EXERCISE:
Please set down the items between the lines holding "Proceed with the Next > button" and "Click the 2", inclusive, word for word.

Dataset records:
+ + +
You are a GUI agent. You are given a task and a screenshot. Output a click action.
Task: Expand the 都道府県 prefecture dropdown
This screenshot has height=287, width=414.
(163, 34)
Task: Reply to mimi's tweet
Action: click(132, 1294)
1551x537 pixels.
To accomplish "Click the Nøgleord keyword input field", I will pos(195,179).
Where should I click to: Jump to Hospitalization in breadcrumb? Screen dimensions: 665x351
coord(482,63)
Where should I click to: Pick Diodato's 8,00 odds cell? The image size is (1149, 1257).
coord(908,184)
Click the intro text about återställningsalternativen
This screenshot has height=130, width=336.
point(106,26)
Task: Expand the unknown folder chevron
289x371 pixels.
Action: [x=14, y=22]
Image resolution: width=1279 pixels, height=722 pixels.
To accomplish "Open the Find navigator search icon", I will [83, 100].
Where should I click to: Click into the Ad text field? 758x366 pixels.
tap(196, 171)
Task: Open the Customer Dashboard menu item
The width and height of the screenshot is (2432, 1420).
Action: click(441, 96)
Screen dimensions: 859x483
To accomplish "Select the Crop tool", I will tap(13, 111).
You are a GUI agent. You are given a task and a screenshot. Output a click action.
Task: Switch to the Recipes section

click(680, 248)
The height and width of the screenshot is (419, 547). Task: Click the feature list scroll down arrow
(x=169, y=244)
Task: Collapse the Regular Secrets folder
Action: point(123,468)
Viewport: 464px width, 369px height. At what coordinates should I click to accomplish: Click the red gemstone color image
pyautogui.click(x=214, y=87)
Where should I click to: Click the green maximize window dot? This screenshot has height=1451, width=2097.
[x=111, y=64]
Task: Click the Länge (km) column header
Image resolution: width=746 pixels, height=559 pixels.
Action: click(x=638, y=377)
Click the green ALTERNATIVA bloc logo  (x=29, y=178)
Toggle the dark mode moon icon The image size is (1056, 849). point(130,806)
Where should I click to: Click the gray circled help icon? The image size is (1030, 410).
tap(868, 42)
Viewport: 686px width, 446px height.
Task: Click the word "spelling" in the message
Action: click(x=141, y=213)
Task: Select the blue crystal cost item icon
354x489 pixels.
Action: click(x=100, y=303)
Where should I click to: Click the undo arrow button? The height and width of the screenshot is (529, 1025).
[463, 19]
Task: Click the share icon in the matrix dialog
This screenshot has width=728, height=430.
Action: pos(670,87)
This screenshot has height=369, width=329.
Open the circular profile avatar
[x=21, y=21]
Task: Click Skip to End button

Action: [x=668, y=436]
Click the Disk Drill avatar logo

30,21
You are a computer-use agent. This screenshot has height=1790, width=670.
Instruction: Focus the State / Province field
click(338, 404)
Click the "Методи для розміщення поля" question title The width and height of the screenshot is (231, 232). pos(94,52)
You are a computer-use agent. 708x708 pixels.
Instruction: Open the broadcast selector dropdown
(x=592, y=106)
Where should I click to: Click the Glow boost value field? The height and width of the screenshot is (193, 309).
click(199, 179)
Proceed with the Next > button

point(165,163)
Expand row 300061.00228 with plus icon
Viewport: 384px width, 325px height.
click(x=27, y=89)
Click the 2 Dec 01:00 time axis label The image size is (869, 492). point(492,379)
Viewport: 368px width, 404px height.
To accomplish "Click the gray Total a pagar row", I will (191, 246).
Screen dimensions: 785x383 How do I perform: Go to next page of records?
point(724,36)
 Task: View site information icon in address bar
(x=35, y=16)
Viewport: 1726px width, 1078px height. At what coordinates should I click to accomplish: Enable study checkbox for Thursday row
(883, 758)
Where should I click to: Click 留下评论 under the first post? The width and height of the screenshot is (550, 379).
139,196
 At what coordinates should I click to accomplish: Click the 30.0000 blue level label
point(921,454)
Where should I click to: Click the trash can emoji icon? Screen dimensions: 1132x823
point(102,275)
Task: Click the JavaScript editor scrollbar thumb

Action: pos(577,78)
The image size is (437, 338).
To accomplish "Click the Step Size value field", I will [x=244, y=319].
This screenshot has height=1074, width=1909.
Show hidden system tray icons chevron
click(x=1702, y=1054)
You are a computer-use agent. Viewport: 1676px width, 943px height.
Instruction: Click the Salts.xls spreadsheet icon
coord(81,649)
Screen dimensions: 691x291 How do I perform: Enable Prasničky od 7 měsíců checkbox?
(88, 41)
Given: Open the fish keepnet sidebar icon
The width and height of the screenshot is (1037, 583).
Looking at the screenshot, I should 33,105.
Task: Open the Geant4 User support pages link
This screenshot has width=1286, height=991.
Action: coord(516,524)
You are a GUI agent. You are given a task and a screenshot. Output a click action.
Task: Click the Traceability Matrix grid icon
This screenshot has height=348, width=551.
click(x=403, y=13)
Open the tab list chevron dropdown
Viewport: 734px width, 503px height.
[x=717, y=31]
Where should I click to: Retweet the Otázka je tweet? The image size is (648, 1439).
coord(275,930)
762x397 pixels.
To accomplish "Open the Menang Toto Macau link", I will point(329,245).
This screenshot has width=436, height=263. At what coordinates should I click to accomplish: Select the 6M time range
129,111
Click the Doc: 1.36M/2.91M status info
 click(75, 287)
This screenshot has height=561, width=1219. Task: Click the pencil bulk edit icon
+ + +
WRITTEN SOLUTION:
Proceed with the Next > button

point(165,163)
Expand row 300061.00228 with plus icon
Viewport: 384px width, 325px height.
click(x=27, y=89)
Click the 2 Dec 01:00 time axis label The image size is (869, 492). point(492,379)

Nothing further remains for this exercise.